On Hawai'i Pidgin and God
One thing the Internet makes easy is looking at different translations of the Scriptures. If I'm studying or preparing a sermon I always use the New Revised Standard Version, and of course I use the good ol' King James for reading at morning and evening prayer; but every now and then when I just want to look at things differently, I'll find another version to read ... sometimes even in a completely different language. If I'm ever tempted to look at a common text and hunker down into safety and familiarity, a slight change just might be enough to make me look at things a different way.

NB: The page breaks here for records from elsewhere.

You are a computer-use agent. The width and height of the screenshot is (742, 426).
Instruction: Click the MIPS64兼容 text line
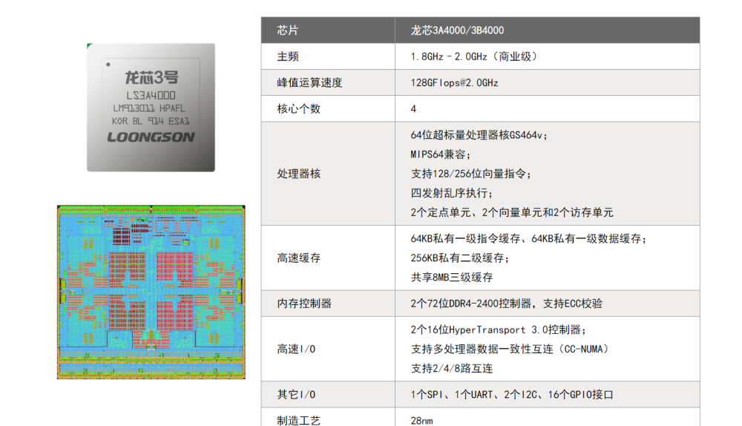[441, 154]
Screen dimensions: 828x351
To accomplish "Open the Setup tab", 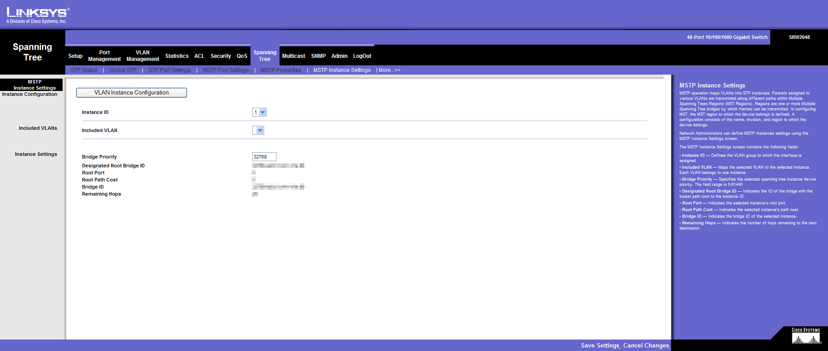I will click(x=75, y=56).
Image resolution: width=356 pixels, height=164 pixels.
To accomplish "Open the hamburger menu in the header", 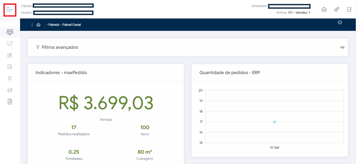I will [x=10, y=10].
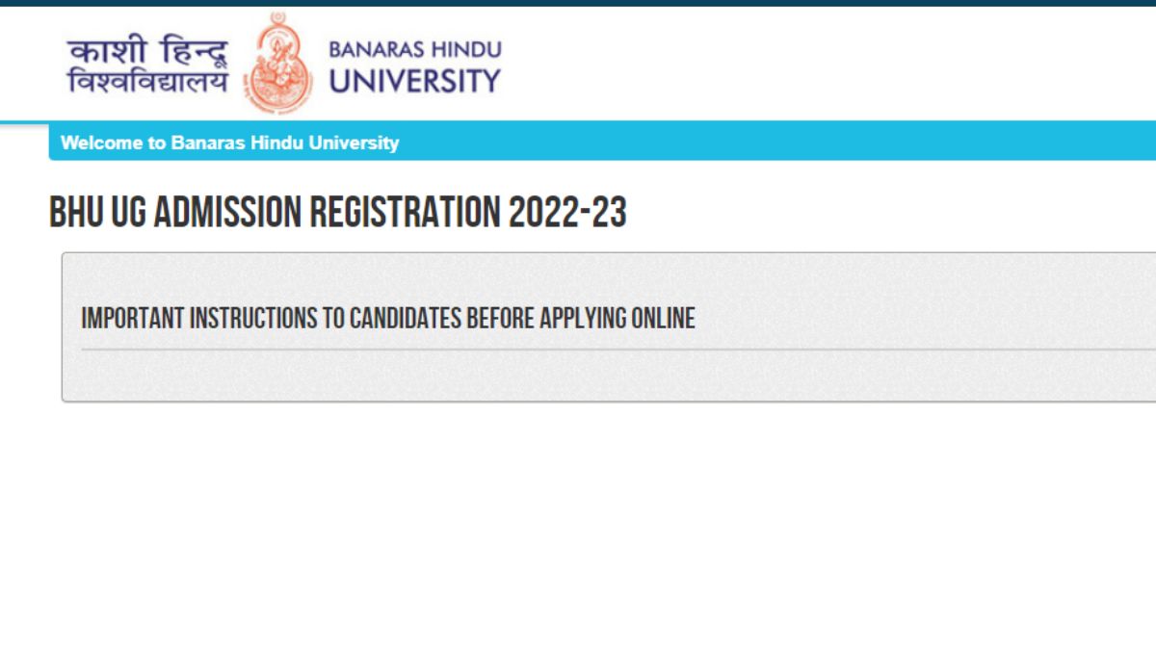Viewport: 1156px width, 650px height.
Task: Click the word REGISTRATION in the heading
Action: pyautogui.click(x=404, y=212)
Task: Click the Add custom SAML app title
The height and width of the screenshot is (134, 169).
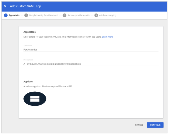Action: 25,6
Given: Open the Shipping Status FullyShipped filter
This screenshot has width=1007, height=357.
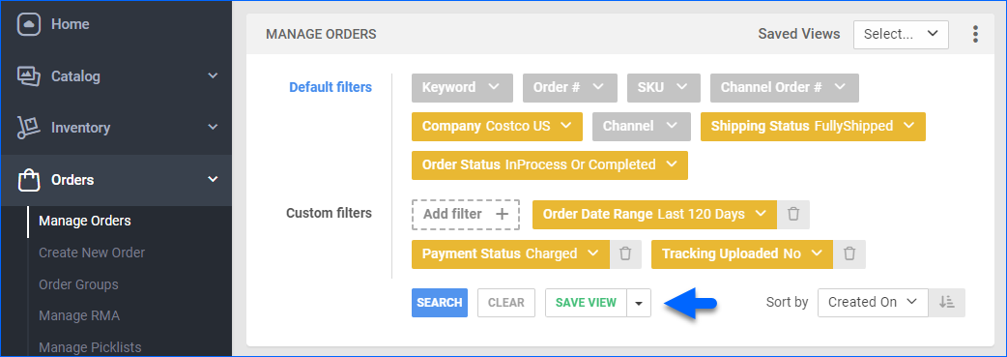Looking at the screenshot, I should pyautogui.click(x=813, y=127).
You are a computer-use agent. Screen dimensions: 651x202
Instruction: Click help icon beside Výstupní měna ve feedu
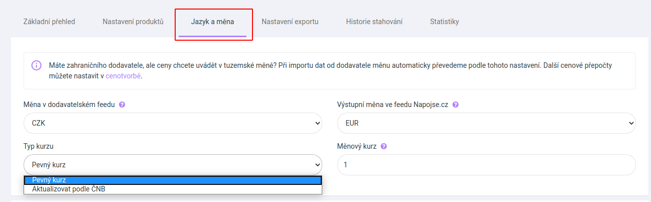click(456, 105)
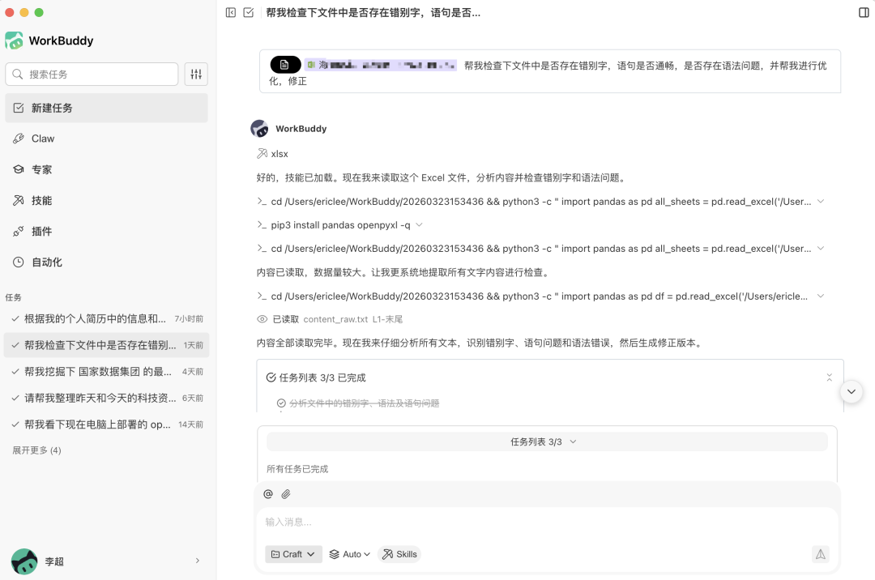
Task: Click the scroll-to-bottom round arrow button
Action: tap(851, 391)
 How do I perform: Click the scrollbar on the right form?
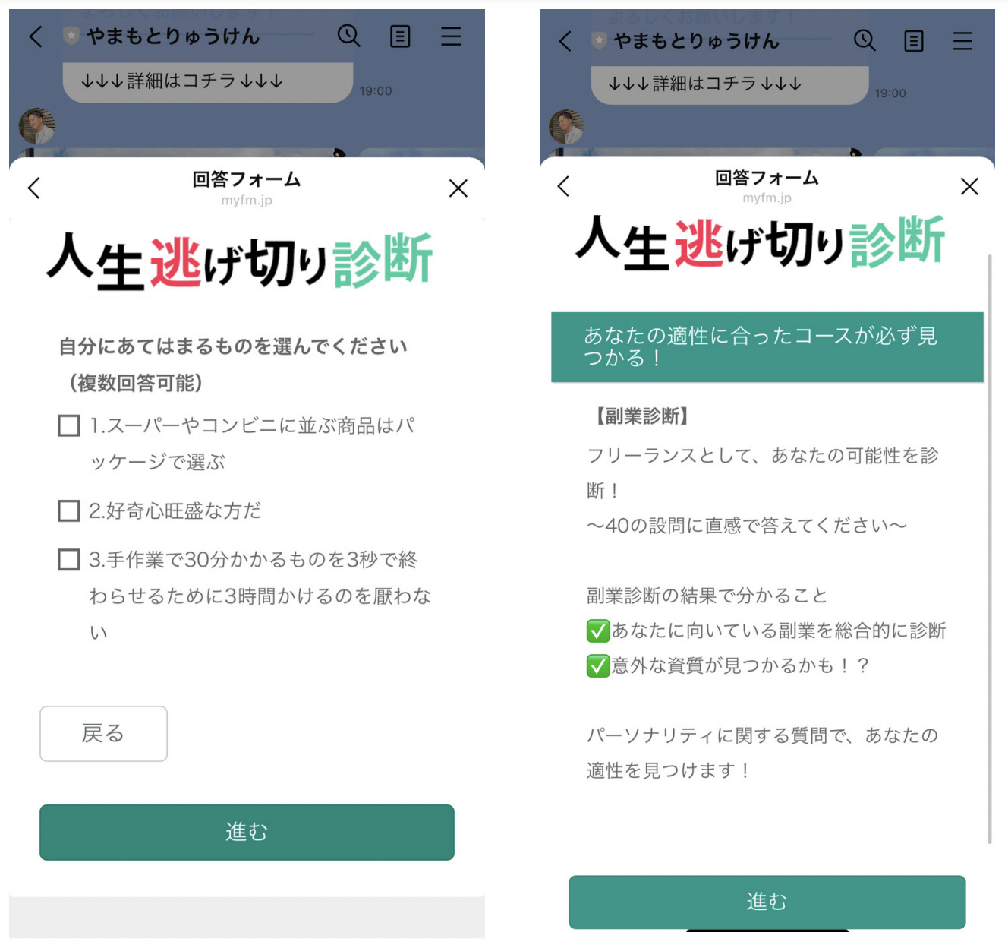pos(989,548)
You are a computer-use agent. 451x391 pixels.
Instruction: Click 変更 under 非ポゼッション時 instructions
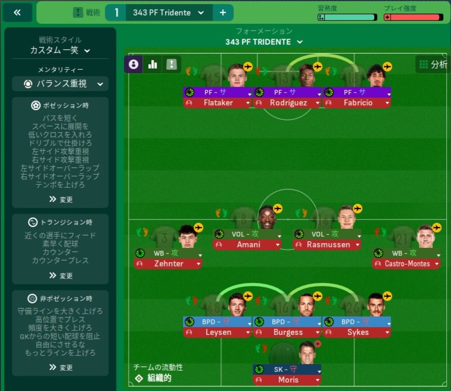click(x=61, y=367)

By far my favourite translation for this purpose is the Hawai'i Pidgin Bible. For starters, the names of the chapters are fantastic. Genesis and Exodus are entitled "Da start" and "Outa Egypt" which sums up those two books quite nicely. In the New Testament we've got "Jesus Guys" and "Jesus Show," which I think we can all agree are superior titles to "Acts of the Apostles" and "Revelation." Even the buttons on the website (http://www.pidginbible.org/Concindex.html) are brilliant, with instructions such as "go wea dis book start" and "chapta afta" a lot clearer and user-friendlier than many things I've encountered on the Internet.
In this evening's first lesson from Deuteronomy we have a rather solemn passage with fire, clouds, darkness, and a mountain burning with fire. And the King James version - with its thees and thous - makes it seem all the more formidable, which I think is fine for such a solemn scene.
But I think that there is a great opportunity for a more tender look at a part of this lesson, and that is the rapport between God and Moses. In the King James version we hear God saying to Moses "Stand thou here by me, and I will speak unto thee all the commandments, and statues, and judgements ..." and in that language it almost seems like a verbal continuation of the mountain burning with fire. That's why I love the Hawai'i Pidgin translation, in which God says "But you, stay hea wit me, so I can tell you eryting - all da stuff dey gotta do ..." If the more traditional version seems to portray a God who commands, the Pidgin seems rather to show us a God who pleads, who is not giving commandments, statutes, and judgements because of his earth-shaking power, but because he's not just a little enamoured with his people and Moses, his "main guy." Moses, who all the way back in Chapter 3 of Outa Egypt wonders why ever Pharaoh would listen to him. God responds: "Cuz I goin stay wit you, az why!"
I love that image of God, even when at times it seems hard to feel him near. (I suppose I love that image of God especially when at times it seems hard to feel him near.) During my worst days I look around and see so much suffering and inequality and think this God business is not all it's cracked up to be. And I know I'm not alone in sometimes wondering why we bother at all. But then, something happens - some unforeseen and unexpected grace which takes my breath away - and I get the answer to my why: "Cuz I goin stay wit you, az why!"
Or, as Isaiah says: "So no scared, Cuz you guys da one I stay wit. No come bum out, Cuz I yoa God. I make you guys come strong inside. Mo den dat, I help you guys. I no let you guys fall down!"
Goodness! To that I can only say: Amen!
Or, as they say in Hawai'i Pidgin: "Dass it!"